■ **SET PROBLEM**: Rewrite the lines starting at the one containing "You are a computer-use" and ending at the one containing "(x=59, y=230)", with "Feedback" changed to "Reviews" and nothing else altered. Leave the pictures out of your answer.

■ **RECORD EXCERPTS**:
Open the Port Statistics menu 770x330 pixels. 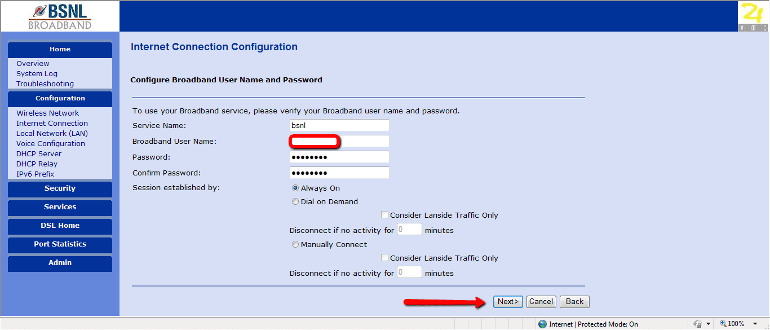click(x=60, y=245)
---
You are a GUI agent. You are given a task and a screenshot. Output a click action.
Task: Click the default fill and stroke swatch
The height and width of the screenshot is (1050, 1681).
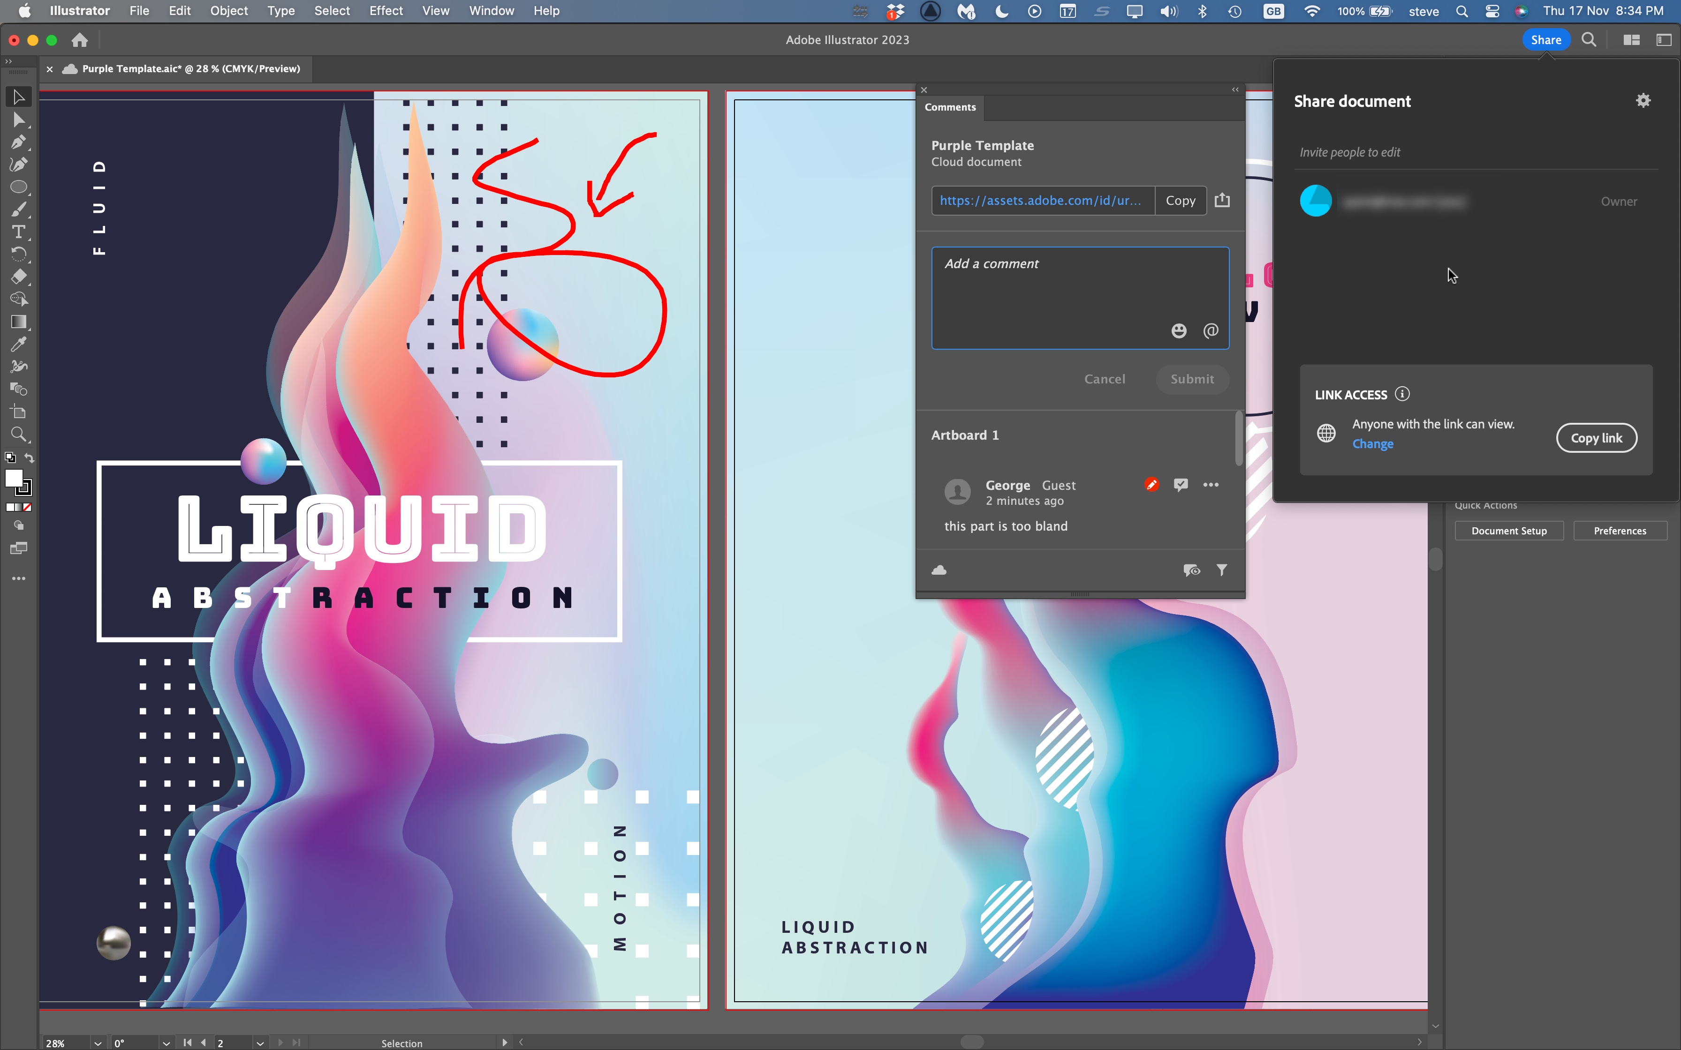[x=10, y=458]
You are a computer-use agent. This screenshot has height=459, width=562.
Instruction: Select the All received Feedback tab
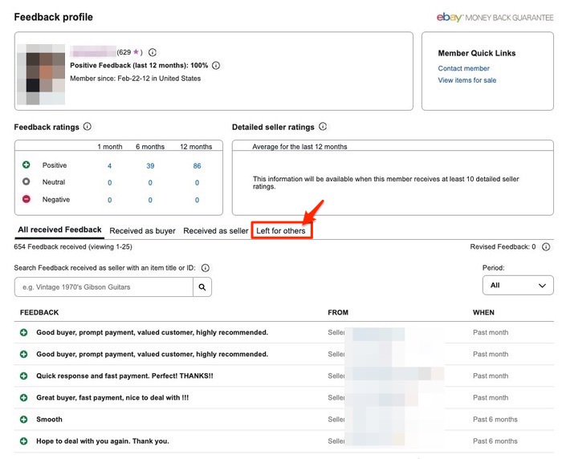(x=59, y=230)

■ **SOLUTION BELOW**:
You are a computer-use agent. This screenshot has height=459, width=562.
Instruction: Select the All received Reviews tab
(x=59, y=230)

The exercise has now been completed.